REPUBLIKA.CO.ID, JAKARTA – Petani kelapa sawit yang tergabung dalam Asosiasi Petani Kelapa Sawit Indonesia (Apkasindo) menolak kebijakan kewajiban memasok ke dalam negeri atau domestic market obligation (DMO) dan domestic price obligation (DPO) untuk minyak sawit mentah (crude palm oil/CPO), olein, dan minyak goreng.
Menurut Ketua Umum Apkasindo Gulat Manurung, kebijakan ini berpotensi menekan harga tandan buah segar (TBS) di tingkat petani. Dengan kebijakan ini pabrik kelapa sawit (PKS) akan menekan harga pembelian TBS ke petani.
“Kalau ingin mengobati satu penyakit, jangan dong membuat penyakit baru. (Kebijakan) ini kan hanya menyelamatkan konsumen minyak goreng saja, tapi sisi lain kami sebagai petani kelapa sawit dikorbankan,” kata Gulat dalam keterangan tertulisnya di Jakarta, Jumat (28/1/2022).
Sejatinya, kata Gulat, melambungnya harga CPO juga mengatrol harga TBS. Namun kenaikan harga TBS ini tidak serta merta menaikkan keuntungan petani secara signifikan. Sebab di saat yang sama, harga pupuk juga mengalami kenaikan yang luar biasa tinggi.
Menurut perhitungan Gulat, sejak Januari 2021 hingga Januari 2022 harga pupuk mengalami kenaikan sekitar 185 persen. “Kami petani kelapa sawit jelas terbebani dengan biaya pembelian pupuk ini. Dan ini pemerintah tidak mendengar teriakan kami. Tapi begitu harga minyak goreng melonjak, pemerintah begitu responsif,” kata Gulat.
Dalam kesempatan itu, Gulat meminta pemerintah agar membuat kebijakan yang menyatakan bahwa pembelian TBS harus mengacu kepada harga internasional (cif Rotterdam). Hal itu perlu dilakukan untuk melindungi petani.
“Ya kan bisa saja pabrik membeli TBS dengan harga yang rendah atau di bawah harga internasional karena beralasan untuk memasok industri minyak goreng. Padahal TBS tersebut setelah diproses, CPO-nya diekspor,” katanya.
Direktur Eksekutif Indef Tauhid Ahmad mengapresiasi respon cepat pemerintah. Sebab kenaikan harga minyak goreng berpotensi mendorong kenaikan inflasi.

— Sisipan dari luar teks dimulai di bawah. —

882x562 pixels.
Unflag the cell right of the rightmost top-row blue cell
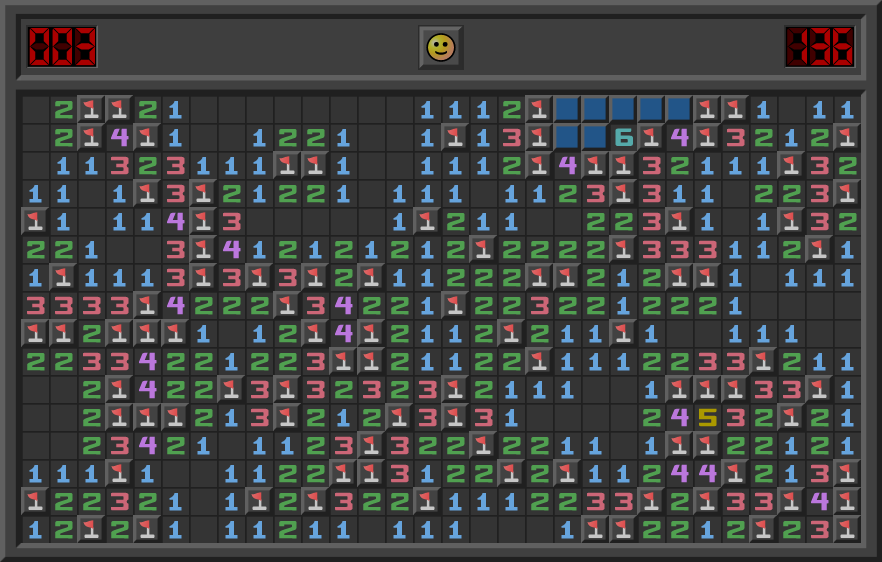[707, 109]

Namun, kata dia, pemerintah juga harus jeli dalam membuat kebijakan di industri persawitan ini.
Sebab di industri persawitan ini, kata Tauhid, cukup rumit. Perlu diketahui, bahwa produsen kelapa sawit ini tidak hanya pengusaha saja, tapi juga petani yang jumlahnya mencapai jutaan.
Berdasarkan data Kementerian Pertanian (Kementan), jumlah petani sawit di perkebunan rakyat (PR) pada 2019 diperkirakan mencapai 2,74 juta kepala keluarga (KK). Jumlah tersebut meningkat 2,5% dibanding tahun sebelumnya sebanyak 2,67 juta KK.
“Kebijakan DMO dan DPO ini sangat berpotensi menekan harga TBS. Akibatnya, kesejahteraan petani akan menurun,” kata Tauhid.
Jika harga TBS petani jatuh di bawah harga keekonomian, dikhawatirkan para petani akan malas merawat kebun sawitnya. Selain itu para petani juga akan enggan memanen TBS-nya. “Jika itu terjadi, suplai TBS juga akan menjadi masalah,” katanya.